CIV534203 JONATHAN MCDOUGALL VS MANUEL SEDILLO, ET AL.
JANE DOE #1 COUNTY OF SAN MATEO
JENNY D. SMITH DAVID A. LEVY
PIAINTIFF JANE DOE #1’S MOTION FOR PROTECTIVE ORDER RE JANE DOE 1’S DEPOSITION TENTATIVE RULING:
Plaintiff Jane Doe #1’s Motion for Protective Order, filed 2-14-19, is GRANTED-IN-PART and DENIED-IN-PART, as set forth below.
Additional Deposition time
On the issue of additional deposition time, Plaintiff’s Motion for Protective Order is GRANTED-IN-PART and DENIED-IN-PART. The County may depose Plaintiff for an additional five (5) hours of on-the-record time. For the reasons stated in the County’s Motion for Additional Time to Complete Plaintiff Jane Doe #1’s Deposition (filed concurrently with this motion), and given the Court’s 2-11-19 Order compelling Plaintiff to serve further discovery responses by 3-1-19 and to authorize the County to subpoena additional third-party documents (including cellular phone records), an additional five hours of deposition time is warranted.
Plaintiff has offered to give Defendant Corbett Group Homes 45 additional minutes of deposition time (9-14-19 Ketchum Decl., ¶31), which Corbett has accepted. See Corbett’s 2-19-19 Opposition brief at 3. Corbett’s additional 45 minutes shall be in addition to the County’s additional five hours.
Questions regarding Plaintiff’s intimate/sexual relations with third parties
As to questions relating to Plaintiff’s intimate/sexual relations with third parties, Plaintiff’s motion is DENIED. Plaintiff seeks to prohibit questions regarding her intimate/sexual relations with third parties after the time of Defendant Sedillo-Messer’s alleged abuse. Such questions are permissible discovery.

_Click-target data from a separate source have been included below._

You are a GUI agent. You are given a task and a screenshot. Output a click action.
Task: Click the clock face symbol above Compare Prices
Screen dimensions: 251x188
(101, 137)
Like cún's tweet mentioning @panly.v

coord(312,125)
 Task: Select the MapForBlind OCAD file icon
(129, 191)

First, Plaintiff’s citations to the Evidence Code are not dispositive, because discovery rights are broader than the issue of admissibility at trial. Williams v. Superior Court (2017) 2017 Cal.5th 531, 554 (“Under the Legislature’s “very liberal and flexible standard of relevancy,” any “doubts as to relevance should generally be resolved in favor of permitting discovery.”) Admissibility at trial is not required for purposes of discovery. The test is whether the information sought might reasonably lead to other evidence that would be admissible. Volkswagen of America, Inc. v. Sup.Ct. (2006) 139 Cal.App.4th 1481, 1490-1491.

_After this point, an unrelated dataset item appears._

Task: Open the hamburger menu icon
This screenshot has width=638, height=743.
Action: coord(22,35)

Second, for the reasons stated in both the County’s and Corbett’s 2-19-19 Opposition briefs, Plaintiff’s privacy rights under the circumstances are outweighed by the direct relevance of these questions, and Plaintiff has placed them at issue in the case. Plaintiff has stated in discovery responses, for example, that her injuries include the “impaired ability to form intimate relationships,” and has alleged that such impairment is “ongoing, not subsiding, and affect[s] her on a daily basis.” See 2-19-19 Corbett Opposition and accompanying Finn Decl; Vinson v. Superior Court (1987) 43 Cal.3d 833, 842 (“plaintiff cannot be allowed to make her very serious allegations without affording defendants an opportunity to put their truth to the test.”). Plaintiff has opened the door to these questions through her asserted claims/damages and discovery responses.
Questions regarding Plaintiff’s “financial matters”
As to questions relating to Plaintiff’s “financial matters,” Plaintiff’s motion is DENIED. Although Plaintiff’s motion refers vaguely to “financial matters,” the only apparent deposition question at issue pertained to whether Plaintiff is currently receiving financial support to care for her child. Again, discovery rights are broader than admissibility issues. Whether such discovery will ultimately be admissible at trial is a separate issue. And although parties do generally have privacy rights with respect to “financial matters,” under the circumstances, including Plaintiff’s wage loss and future earnings capacity claims, the question at issue is permissible discovery.
Plaintiff’s request for written deposition questions regarding the age 9 incident
Plaintiff argues she should not be compelled to answer the County’s questions in oral deposition regarding her alleged abuse at age 9, and that such questions should instead be posed to her in writing due to their sensitive nature. See Code Civ. Proc. § 2025.420. The motion is DENIED. Due process concerns militate in favor of permitting the County to depose Plaintiff orally on these issues (Corbett has apparently reached an alternative agreement with Plaintiff). Written deposition questions are a poor substitute for inperson testimony. This entire case involves sensitive subject matter. As to the County, the Court finds insufficient grounds to exclude this line of inquiry from the oral deposition.
If the tentative ruling is uncontested, it shall become the order of the Court. Thereafter, counsel for Defendant shall prepare a written order consistent with the Court’s ruling for the Court’s signature, pursuant to California Rules of Court, Rule 3.1312, and provide written notice of the ruling to all parties who have appeared in the action, as required by law and the California Rules of Court.